FUTURE CASUALTIES..?
Recently in the pages of Peter Tomasi’s Detective Comics, both Leslie Thompkins and later Henri Ducard fell victim to a plot against Batman, dying as a part of a revenge scheme in the countdown to Detective Comics #1000. In ‘Tec #995 and #996, the outcome of Bruce’s mother figure dying produced the same results as the majority of loss in his life has; anger, violence, and determination. This is right for the character. It’s how his psychology has been shown to process and deal with the pain of loss, time after time. In ‘Tec #999, it was revealed to be part of a yearly test scenario Bruce puts himself under to better himself. Leslie and the others are, in fact, still alive and well. But at the time before the story’s conclusion, with all of these examples of death, I found myself wondering…what’s the point?

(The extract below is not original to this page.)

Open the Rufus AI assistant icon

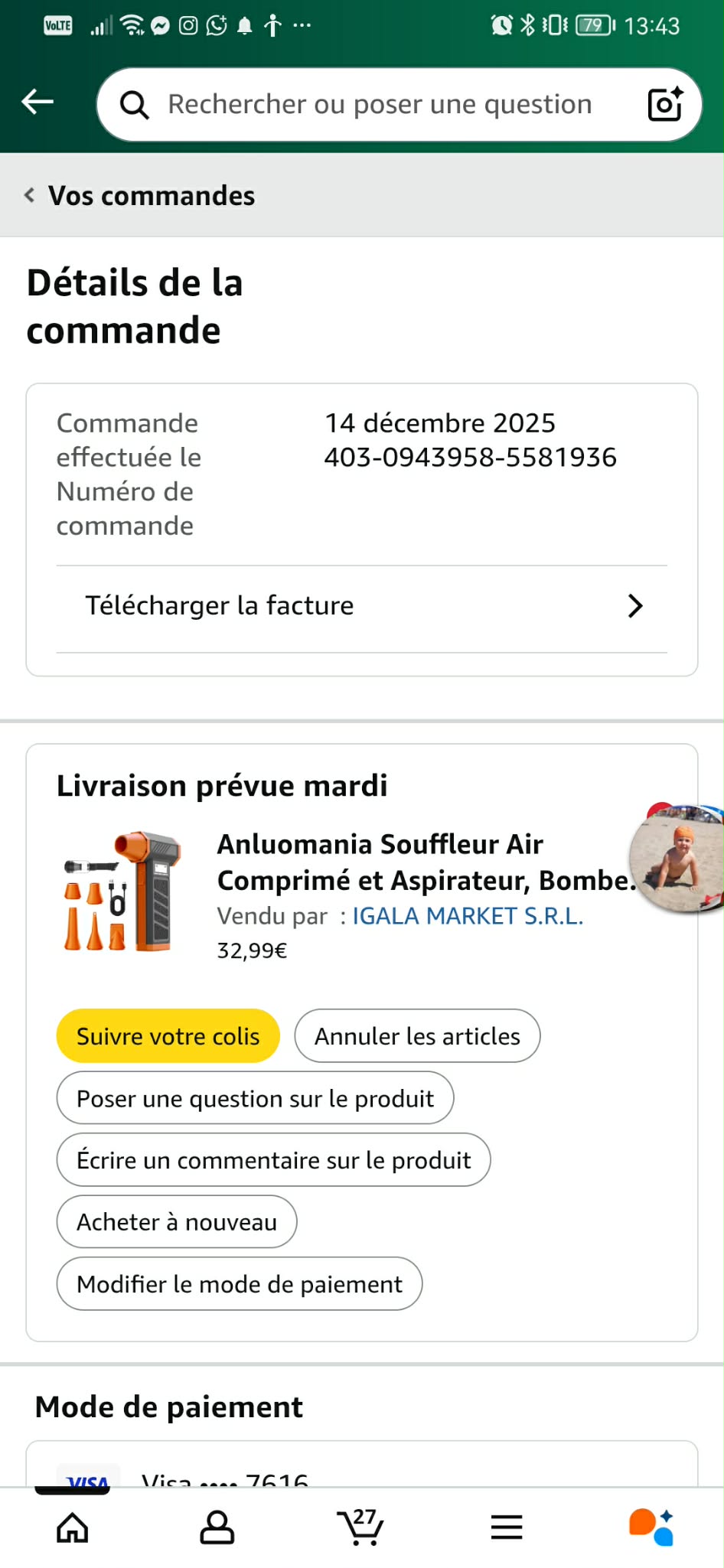tap(651, 1527)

Arguably a worst case scenario outside of the mishandled storytelling in BVS would be that these characters are brought back to life. That’s happened to both Jason Todd and Damian Wayne, while Stephanie Brown and Tim Drake were revealed to be alive all along. But resurrection collides with the notion that Batman cannot control the fates, despite his best intentions. We saw that play out in Justice League, where he resolved to bring Superman back to life, in a scene where nobody questioned the possibility or sanity of the idea in the context of that movie. But resurrection has long proven to be a very real thing in DC Comics. Batman explored the possibilities when learning that Jason Todd was both alive and acting as the Red Hood, touring various DC characters who’ve experienced death and returned to the living plane. But for the sake of argument, imagine if Leslie and Ducard stayed dead. Not too much would be lost, as neither characters have had much impact on Batman’s life at the moment. Still, one would hope that their deaths would affect some change in him. Otherwise, why do it?

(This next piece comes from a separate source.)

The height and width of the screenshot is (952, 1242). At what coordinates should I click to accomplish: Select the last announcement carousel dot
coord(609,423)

Death and Batman are constant companions. They battle against each other, and while only death can be the final victor, there isn’t be a more relentless interloper in its plans than the Dark Knight. But when death does best him and take people away from him, is the purpose of that next loss the refusal to surrender to its inevitability? Judging by the character’s history, that would seem to be the case. In which, then, it’s difficult to be continually interested in the same story, especially when such a well-trodden, repetitive conceit is being highlighted as the grand crescendo to Detective Comics #1000. The only hope left for the future is that there really are more avenues to explore when it comes to Batman and death. Let’s hope it won’t take another one-thousand issues to see them. We’d all likely be dead before we got the chance.